» **WHAT IS BEING ASKED**: Take from the listing each line that has the string "computer".

» **EXTRACTED RECORDS**:
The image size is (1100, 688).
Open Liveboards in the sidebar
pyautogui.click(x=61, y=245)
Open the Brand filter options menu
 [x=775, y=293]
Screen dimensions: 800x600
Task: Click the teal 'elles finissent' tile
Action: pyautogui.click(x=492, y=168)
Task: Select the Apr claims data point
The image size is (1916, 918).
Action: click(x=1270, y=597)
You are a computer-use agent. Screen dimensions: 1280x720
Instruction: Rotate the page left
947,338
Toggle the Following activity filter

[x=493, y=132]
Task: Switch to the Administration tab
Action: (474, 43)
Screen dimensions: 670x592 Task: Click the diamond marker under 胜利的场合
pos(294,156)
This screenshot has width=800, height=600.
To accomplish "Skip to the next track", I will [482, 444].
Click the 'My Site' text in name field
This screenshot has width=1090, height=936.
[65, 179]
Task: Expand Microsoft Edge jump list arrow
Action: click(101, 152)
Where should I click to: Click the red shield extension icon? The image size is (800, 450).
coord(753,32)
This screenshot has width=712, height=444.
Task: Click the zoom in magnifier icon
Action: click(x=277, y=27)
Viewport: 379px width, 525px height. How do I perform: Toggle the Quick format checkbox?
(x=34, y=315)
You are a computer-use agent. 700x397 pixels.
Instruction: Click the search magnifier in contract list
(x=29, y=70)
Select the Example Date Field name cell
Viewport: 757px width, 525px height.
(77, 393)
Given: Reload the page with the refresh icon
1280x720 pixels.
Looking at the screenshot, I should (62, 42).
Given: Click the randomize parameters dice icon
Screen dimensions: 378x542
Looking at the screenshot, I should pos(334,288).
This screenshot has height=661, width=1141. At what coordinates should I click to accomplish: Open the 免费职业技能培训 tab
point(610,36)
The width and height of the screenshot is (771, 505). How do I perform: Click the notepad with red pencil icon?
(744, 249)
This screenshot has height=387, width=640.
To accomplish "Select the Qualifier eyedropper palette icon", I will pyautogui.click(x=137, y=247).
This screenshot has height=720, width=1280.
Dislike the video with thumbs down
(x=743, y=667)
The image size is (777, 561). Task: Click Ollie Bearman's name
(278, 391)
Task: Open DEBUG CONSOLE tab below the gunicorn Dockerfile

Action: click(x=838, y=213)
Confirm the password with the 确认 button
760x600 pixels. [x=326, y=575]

» **REPLY TO THE EXERCISE**:
You are a computer-use agent. Screen dimensions: 1280x720
You are a computer-use agent. 700x397 pixels.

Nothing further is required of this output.